_What you have to do_
Print all entries word for word.

------ Excerpted data

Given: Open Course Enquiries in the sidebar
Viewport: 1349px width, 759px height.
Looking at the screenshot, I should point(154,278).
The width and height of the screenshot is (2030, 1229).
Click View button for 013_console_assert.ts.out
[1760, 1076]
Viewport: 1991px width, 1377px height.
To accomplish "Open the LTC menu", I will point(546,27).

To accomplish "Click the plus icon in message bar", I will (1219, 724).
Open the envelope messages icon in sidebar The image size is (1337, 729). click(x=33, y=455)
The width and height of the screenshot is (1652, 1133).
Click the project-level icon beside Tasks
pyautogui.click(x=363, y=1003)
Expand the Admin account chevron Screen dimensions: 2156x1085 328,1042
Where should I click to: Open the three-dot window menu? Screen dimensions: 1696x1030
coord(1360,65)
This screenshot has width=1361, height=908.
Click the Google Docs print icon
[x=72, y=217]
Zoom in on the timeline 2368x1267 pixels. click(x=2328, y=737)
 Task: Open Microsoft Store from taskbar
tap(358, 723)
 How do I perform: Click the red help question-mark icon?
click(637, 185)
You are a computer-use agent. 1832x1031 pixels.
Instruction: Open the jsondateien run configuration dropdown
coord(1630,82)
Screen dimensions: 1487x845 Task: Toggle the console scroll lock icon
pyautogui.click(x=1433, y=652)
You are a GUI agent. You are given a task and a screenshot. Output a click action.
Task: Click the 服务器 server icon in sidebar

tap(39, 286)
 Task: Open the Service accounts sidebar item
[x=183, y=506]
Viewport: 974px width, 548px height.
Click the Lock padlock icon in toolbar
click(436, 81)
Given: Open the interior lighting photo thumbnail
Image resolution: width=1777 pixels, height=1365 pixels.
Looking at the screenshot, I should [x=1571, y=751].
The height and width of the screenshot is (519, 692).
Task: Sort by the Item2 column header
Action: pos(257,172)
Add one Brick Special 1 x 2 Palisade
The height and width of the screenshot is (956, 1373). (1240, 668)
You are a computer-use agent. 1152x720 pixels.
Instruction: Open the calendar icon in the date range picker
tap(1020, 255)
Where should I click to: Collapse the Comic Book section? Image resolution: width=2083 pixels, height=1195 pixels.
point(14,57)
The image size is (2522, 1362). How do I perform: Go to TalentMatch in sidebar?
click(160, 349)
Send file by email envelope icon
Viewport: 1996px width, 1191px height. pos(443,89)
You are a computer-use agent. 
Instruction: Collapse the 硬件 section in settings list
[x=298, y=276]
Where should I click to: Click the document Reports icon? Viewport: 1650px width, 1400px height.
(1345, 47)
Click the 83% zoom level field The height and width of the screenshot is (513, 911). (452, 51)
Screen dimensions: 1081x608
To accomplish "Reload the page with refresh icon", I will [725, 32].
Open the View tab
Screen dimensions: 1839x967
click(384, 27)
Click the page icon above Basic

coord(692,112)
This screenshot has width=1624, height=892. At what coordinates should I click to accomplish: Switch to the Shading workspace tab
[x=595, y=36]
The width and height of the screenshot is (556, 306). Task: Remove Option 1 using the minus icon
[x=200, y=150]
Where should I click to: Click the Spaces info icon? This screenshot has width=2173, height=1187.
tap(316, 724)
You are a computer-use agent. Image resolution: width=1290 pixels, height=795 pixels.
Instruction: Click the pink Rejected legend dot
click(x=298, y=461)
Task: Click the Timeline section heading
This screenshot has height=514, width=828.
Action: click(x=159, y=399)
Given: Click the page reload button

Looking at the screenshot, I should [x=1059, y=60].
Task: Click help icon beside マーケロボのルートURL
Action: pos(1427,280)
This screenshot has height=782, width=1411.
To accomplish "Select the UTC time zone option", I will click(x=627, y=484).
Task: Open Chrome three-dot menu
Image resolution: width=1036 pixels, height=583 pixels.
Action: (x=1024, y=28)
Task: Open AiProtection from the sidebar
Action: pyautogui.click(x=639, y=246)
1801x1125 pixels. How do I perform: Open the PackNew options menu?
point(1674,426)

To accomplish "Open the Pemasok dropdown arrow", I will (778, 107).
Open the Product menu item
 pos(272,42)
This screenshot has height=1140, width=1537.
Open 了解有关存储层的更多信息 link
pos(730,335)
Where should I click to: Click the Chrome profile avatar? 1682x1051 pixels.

------------

_Solution for this problem_
Given: Open Course Enquiries in the sidebar
Viewport: 1349px width, 759px height.
Looking at the screenshot, I should point(154,278).
The width and height of the screenshot is (2030, 1229).
Click View button for 013_console_assert.ts.out
[1760, 1076]
Viewport: 1991px width, 1377px height.
To accomplish "Open the LTC menu", I will point(546,27).

To accomplish "Click the plus icon in message bar", I will (1219, 724).
Open the envelope messages icon in sidebar The image size is (1337, 729). click(x=33, y=455)
The width and height of the screenshot is (1652, 1133).
Click the project-level icon beside Tasks
pyautogui.click(x=363, y=1003)
Expand the Admin account chevron Screen dimensions: 2156x1085 328,1042
Where should I click to: Open the three-dot window menu? Screen dimensions: 1696x1030
coord(1360,65)
This screenshot has width=1361, height=908.
Click the Google Docs print icon
[x=72, y=217]
Zoom in on the timeline 2368x1267 pixels. click(x=2328, y=737)
 Task: Open Microsoft Store from taskbar
tap(358, 723)
 How do I perform: Click the red help question-mark icon?
click(637, 185)
You are a computer-use agent. 1832x1031 pixels.
Instruction: Open the jsondateien run configuration dropdown
coord(1630,82)
Screen dimensions: 1487x845 Task: Toggle the console scroll lock icon
pyautogui.click(x=1433, y=652)
You are a GUI agent. You are given a task and a screenshot. Output a click action.
Task: Click the 服务器 server icon in sidebar

tap(39, 286)
 Task: Open the Service accounts sidebar item
[x=183, y=506]
Viewport: 974px width, 548px height.
Click the Lock padlock icon in toolbar
click(436, 81)
Given: Open the interior lighting photo thumbnail
Image resolution: width=1777 pixels, height=1365 pixels.
Looking at the screenshot, I should [x=1571, y=751].
The height and width of the screenshot is (519, 692).
Task: Sort by the Item2 column header
Action: pos(257,172)
Add one Brick Special 1 x 2 Palisade
The height and width of the screenshot is (956, 1373). (1240, 668)
You are a computer-use agent. 1152x720 pixels.
Instruction: Open the calendar icon in the date range picker
tap(1020, 255)
Where should I click to: Collapse the Comic Book section? Image resolution: width=2083 pixels, height=1195 pixels.
point(14,57)
The image size is (2522, 1362). How do I perform: Go to TalentMatch in sidebar?
click(160, 349)
Send file by email envelope icon
Viewport: 1996px width, 1191px height. pos(443,89)
You are a computer-use agent. 
Instruction: Collapse the 硬件 section in settings list
[x=298, y=276]
Where should I click to: Click the document Reports icon? Viewport: 1650px width, 1400px height.
(1345, 47)
Click the 83% zoom level field The height and width of the screenshot is (513, 911). (452, 51)
Screen dimensions: 1081x608
To accomplish "Reload the page with refresh icon", I will [725, 32].
Open the View tab
Screen dimensions: 1839x967
click(384, 27)
Click the page icon above Basic

coord(692,112)
This screenshot has width=1624, height=892. At what coordinates should I click to accomplish: Switch to the Shading workspace tab
[x=595, y=36]
The width and height of the screenshot is (556, 306). Task: Remove Option 1 using the minus icon
[x=200, y=150]
Where should I click to: Click the Spaces info icon? This screenshot has width=2173, height=1187.
tap(316, 724)
You are a computer-use agent. Image resolution: width=1290 pixels, height=795 pixels.
Instruction: Click the pink Rejected legend dot
click(x=298, y=461)
Task: Click the Timeline section heading
This screenshot has height=514, width=828.
Action: click(x=159, y=399)
Given: Click the page reload button

Looking at the screenshot, I should [x=1059, y=60].
Task: Click help icon beside マーケロボのルートURL
Action: pos(1427,280)
This screenshot has height=782, width=1411.
To accomplish "Select the UTC time zone option", I will click(x=627, y=484).
Task: Open Chrome three-dot menu
Image resolution: width=1036 pixels, height=583 pixels.
Action: (x=1024, y=28)
Task: Open AiProtection from the sidebar
Action: pyautogui.click(x=639, y=246)
1801x1125 pixels. How do I perform: Open the PackNew options menu?
point(1674,426)

To accomplish "Open the Pemasok dropdown arrow", I will (778, 107).
Open the Product menu item
 pos(272,42)
This screenshot has height=1140, width=1537.
Open 了解有关存储层的更多信息 link
pos(730,335)
Where should I click to: Click the Chrome profile avatar? 1682x1051 pixels.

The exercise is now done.